### To do
Collect every line of the data below that contains the string "bottom", copying each line in full.

------------------------------------------------

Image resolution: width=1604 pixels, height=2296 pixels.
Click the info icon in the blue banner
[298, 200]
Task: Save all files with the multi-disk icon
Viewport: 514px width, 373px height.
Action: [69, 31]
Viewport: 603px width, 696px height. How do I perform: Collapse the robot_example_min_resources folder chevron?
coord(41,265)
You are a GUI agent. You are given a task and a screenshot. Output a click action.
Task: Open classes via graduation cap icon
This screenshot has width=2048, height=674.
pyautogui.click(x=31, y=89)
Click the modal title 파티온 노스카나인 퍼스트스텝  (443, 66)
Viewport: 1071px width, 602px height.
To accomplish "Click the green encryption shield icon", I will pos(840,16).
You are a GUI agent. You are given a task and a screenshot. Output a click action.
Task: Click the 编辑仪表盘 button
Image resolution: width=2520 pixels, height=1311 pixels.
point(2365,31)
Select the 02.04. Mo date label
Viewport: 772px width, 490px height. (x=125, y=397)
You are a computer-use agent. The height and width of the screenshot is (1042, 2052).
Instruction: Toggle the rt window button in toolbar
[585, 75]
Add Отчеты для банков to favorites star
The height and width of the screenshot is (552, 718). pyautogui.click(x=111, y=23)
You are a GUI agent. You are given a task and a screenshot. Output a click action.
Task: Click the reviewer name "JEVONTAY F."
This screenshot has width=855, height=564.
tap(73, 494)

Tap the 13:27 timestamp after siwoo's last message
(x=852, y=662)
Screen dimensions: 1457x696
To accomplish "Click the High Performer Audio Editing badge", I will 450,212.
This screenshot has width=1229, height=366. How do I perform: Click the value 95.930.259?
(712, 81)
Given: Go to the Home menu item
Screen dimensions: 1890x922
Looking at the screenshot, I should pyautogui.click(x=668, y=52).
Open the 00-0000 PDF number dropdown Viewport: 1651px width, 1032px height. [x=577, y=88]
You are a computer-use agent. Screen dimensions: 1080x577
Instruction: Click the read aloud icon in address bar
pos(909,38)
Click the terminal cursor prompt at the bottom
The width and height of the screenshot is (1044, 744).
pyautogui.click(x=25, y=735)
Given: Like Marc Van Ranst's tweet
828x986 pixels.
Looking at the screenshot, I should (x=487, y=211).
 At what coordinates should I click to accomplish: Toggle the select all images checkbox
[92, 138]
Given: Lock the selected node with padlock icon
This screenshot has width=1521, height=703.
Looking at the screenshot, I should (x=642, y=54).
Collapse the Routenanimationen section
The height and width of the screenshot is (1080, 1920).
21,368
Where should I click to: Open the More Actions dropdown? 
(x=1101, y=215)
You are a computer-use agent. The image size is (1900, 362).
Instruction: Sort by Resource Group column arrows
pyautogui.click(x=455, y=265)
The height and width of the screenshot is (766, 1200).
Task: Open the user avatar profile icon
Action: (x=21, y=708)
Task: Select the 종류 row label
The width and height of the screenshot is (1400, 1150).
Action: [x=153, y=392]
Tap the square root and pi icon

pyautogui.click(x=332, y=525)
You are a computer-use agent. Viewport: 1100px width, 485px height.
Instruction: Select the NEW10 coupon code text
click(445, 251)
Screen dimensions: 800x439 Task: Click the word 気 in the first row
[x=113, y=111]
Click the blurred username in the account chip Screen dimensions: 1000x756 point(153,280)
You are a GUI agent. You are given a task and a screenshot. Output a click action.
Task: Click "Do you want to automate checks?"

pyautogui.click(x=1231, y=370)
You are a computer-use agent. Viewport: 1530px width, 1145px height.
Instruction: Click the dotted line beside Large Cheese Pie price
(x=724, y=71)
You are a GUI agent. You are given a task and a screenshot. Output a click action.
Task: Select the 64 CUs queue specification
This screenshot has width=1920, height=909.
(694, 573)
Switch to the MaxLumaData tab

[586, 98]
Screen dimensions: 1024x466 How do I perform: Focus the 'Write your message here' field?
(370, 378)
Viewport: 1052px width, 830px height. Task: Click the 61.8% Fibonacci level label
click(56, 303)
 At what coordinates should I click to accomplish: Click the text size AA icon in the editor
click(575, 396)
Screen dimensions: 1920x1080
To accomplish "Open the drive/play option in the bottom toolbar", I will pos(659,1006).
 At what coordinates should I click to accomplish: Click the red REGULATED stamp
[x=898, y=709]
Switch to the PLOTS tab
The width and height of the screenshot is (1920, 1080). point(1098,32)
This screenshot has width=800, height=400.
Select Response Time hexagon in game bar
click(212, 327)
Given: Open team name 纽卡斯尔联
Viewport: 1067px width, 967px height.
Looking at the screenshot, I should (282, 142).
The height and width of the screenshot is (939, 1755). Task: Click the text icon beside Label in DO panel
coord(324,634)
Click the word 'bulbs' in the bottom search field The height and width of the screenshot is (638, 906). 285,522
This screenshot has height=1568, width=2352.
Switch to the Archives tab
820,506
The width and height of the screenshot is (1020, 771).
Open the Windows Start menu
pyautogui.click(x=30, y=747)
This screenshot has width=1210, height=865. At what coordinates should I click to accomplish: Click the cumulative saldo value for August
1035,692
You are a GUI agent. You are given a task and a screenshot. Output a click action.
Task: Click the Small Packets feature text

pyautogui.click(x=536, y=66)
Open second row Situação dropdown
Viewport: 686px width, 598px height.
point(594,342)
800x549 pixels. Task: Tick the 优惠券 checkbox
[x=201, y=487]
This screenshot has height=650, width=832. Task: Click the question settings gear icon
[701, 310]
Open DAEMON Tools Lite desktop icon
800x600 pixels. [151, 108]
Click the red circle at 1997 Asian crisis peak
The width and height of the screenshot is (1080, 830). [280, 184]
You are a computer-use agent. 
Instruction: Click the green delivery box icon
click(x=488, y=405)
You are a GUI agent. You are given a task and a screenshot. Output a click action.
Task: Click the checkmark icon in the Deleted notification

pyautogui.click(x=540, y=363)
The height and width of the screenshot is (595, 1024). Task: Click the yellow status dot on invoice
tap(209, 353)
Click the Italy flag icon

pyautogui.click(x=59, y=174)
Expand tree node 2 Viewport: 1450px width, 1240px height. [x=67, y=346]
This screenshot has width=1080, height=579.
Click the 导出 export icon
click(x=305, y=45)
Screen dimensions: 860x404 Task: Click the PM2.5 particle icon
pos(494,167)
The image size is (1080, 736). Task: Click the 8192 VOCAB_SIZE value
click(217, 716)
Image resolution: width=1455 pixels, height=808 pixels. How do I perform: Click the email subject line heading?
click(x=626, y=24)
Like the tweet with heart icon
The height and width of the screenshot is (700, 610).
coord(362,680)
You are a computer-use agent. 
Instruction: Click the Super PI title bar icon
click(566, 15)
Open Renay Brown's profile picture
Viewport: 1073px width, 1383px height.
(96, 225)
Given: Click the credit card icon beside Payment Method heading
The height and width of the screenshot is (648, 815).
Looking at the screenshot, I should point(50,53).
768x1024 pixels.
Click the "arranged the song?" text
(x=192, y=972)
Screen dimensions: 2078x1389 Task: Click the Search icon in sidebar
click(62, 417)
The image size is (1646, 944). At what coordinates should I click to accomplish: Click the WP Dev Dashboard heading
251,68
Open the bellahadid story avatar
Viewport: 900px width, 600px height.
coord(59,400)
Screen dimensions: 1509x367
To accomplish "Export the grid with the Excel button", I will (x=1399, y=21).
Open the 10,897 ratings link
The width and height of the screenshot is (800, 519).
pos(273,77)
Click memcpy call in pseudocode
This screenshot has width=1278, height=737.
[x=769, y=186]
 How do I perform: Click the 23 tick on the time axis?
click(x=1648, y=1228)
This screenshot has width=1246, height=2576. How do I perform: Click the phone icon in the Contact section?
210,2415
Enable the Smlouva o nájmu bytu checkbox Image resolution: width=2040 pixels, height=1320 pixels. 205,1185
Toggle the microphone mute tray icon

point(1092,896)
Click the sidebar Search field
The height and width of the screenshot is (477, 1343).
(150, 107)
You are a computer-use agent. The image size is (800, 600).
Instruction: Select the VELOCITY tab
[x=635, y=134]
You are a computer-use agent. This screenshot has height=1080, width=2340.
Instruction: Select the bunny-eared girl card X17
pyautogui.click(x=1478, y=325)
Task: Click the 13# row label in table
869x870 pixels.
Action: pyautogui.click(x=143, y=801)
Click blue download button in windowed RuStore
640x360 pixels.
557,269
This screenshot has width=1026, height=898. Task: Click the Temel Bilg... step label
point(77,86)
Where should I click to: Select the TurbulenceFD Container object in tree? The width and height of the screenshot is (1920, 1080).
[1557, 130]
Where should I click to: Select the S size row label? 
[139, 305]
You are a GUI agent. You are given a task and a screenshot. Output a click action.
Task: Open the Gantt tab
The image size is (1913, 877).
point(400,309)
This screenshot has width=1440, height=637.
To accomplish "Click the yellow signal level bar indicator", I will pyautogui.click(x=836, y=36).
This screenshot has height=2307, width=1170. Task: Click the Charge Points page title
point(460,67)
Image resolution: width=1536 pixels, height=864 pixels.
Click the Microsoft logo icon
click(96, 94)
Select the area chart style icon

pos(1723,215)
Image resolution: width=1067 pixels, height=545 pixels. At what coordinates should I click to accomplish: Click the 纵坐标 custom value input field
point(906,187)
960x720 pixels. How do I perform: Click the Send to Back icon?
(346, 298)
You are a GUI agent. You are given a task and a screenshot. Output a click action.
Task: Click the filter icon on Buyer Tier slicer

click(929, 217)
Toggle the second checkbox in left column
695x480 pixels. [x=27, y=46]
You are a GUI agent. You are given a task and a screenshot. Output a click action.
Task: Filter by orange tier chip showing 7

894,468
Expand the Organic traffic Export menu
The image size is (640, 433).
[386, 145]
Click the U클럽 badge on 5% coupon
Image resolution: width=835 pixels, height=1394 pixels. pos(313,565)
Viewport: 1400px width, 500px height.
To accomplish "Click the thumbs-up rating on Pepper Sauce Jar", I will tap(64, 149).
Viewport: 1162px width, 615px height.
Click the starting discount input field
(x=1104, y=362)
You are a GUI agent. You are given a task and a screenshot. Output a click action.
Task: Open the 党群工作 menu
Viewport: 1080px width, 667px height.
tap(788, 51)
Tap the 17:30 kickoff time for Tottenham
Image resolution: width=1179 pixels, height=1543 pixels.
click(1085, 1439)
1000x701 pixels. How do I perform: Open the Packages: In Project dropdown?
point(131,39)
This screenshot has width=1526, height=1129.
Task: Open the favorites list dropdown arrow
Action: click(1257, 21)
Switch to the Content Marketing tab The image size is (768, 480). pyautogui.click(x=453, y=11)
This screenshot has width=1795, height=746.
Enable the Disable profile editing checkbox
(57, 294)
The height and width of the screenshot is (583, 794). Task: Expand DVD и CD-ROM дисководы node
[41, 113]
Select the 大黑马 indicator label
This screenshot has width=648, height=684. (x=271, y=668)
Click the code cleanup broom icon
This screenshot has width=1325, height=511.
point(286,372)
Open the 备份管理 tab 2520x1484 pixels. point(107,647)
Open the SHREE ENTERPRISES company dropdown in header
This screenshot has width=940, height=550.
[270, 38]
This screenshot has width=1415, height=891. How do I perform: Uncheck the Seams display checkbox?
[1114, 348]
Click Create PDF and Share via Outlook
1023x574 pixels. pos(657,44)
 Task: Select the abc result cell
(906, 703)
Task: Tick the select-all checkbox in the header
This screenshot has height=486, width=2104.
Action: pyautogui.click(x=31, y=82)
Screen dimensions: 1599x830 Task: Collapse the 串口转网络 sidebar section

------------------------------------------------

### Correct output
Click the terminal cursor prompt at the bottom
To accomplish "Open the drive/play option in the bottom toolbar", I will pos(659,1006).
Click the word 'bulbs' in the bottom search field The height and width of the screenshot is (638, 906). 285,522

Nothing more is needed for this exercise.